Exercise goal
Pull out every line from the listing that has the word "Given".

_ _ _ _ _

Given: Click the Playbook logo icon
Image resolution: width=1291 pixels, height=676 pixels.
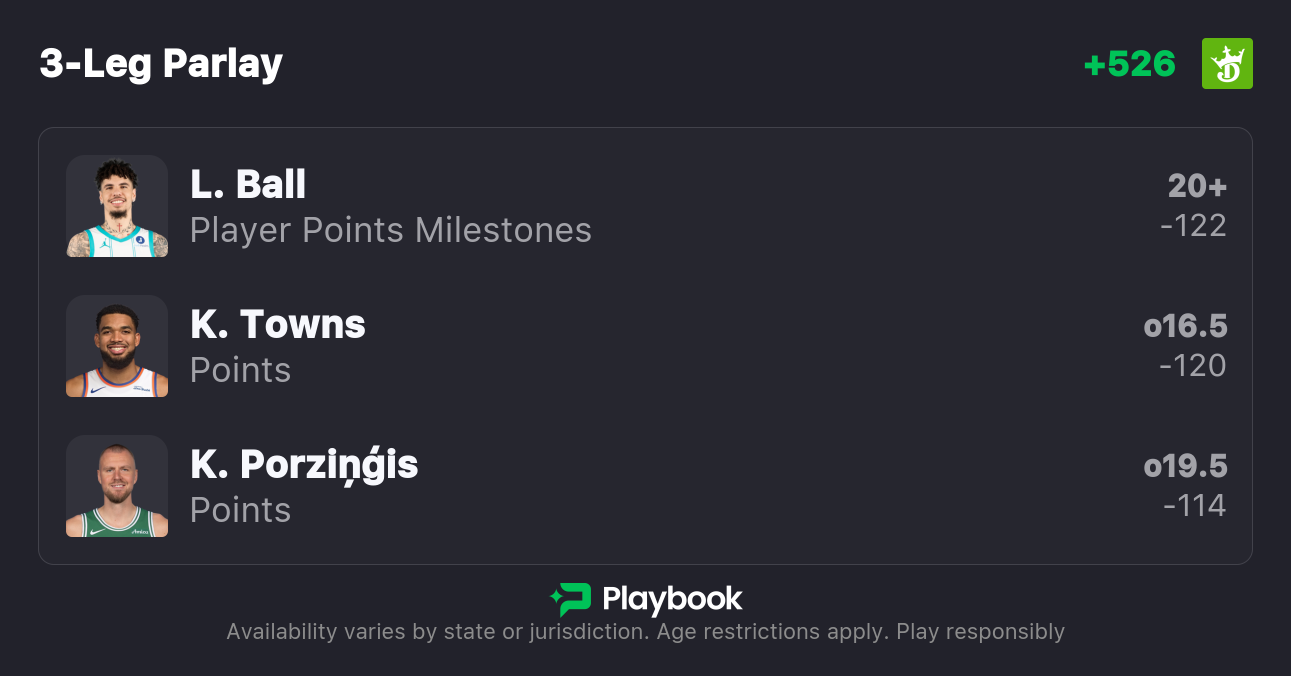Looking at the screenshot, I should click(x=571, y=599).
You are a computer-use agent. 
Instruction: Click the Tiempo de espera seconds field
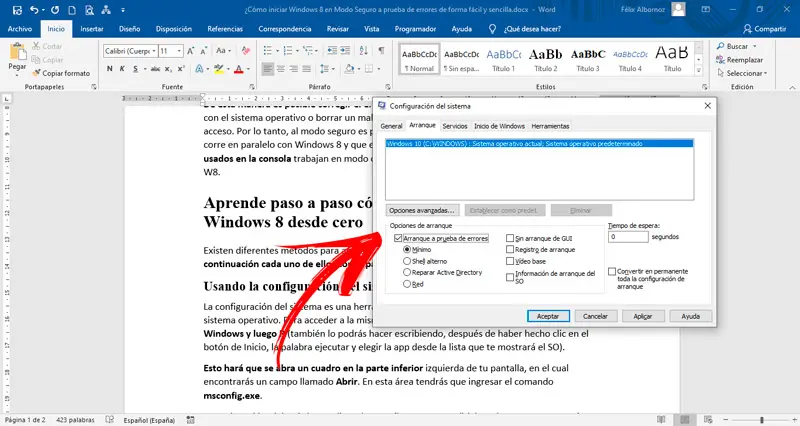coord(628,237)
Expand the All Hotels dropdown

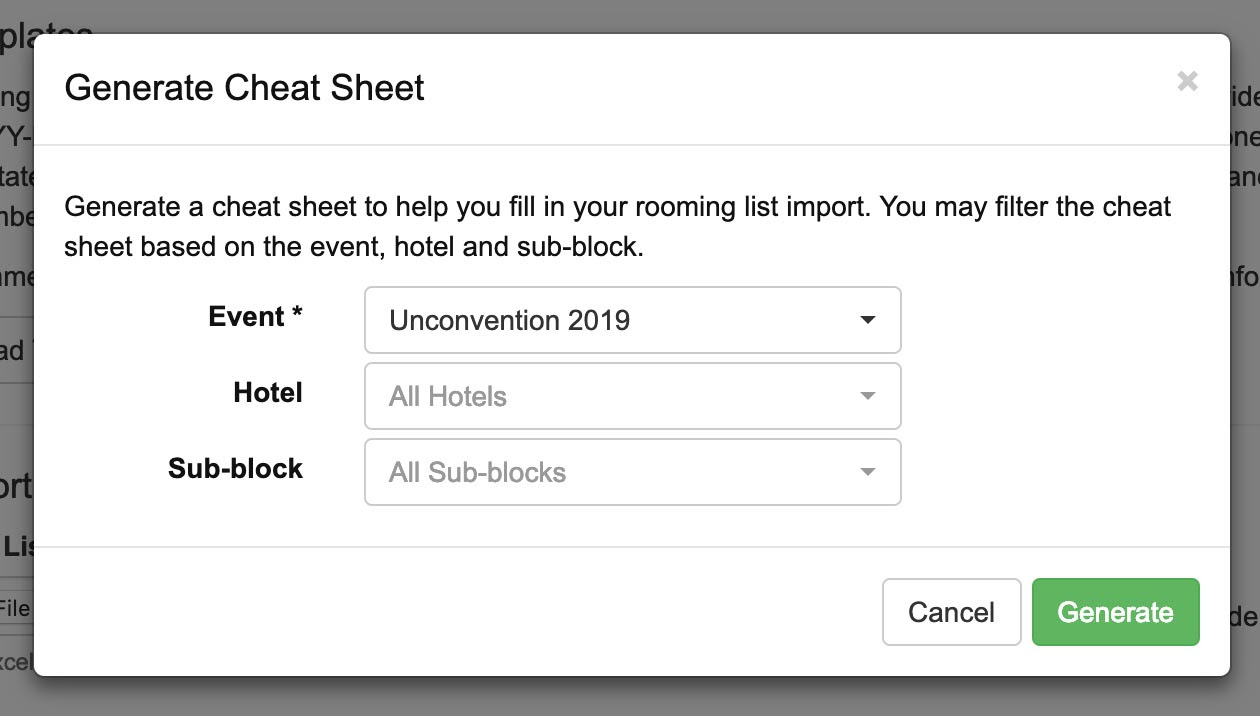[633, 396]
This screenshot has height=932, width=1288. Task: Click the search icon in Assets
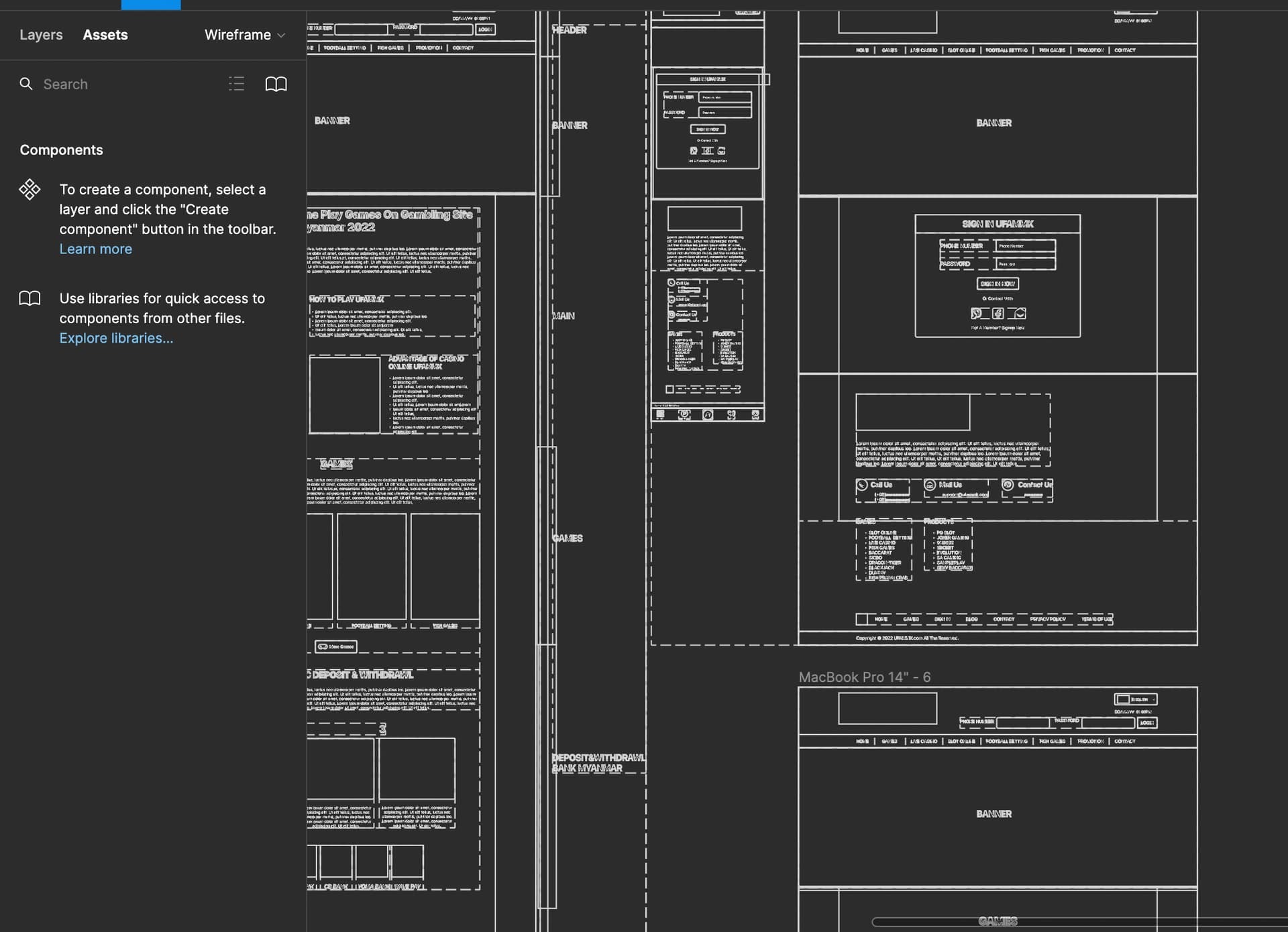click(26, 84)
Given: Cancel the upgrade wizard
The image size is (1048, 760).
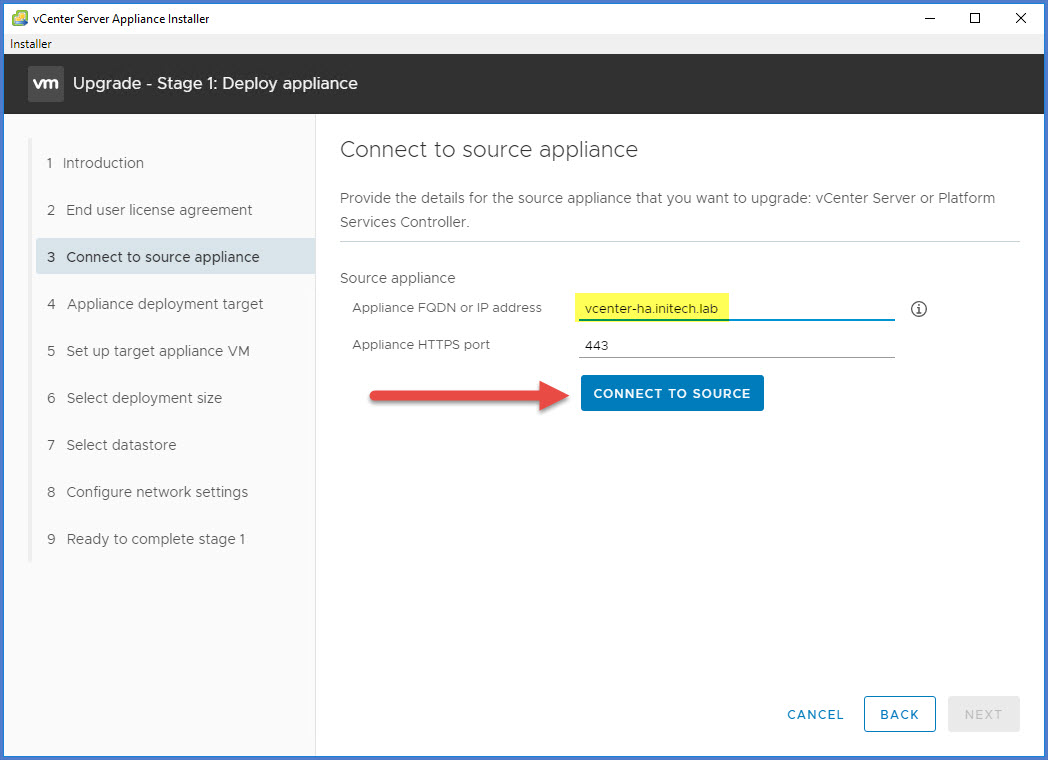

_ _ _ _ _

Reply to the exercise
Given: Click the Playbook logo icon
Given: Cancel the upgrade wizard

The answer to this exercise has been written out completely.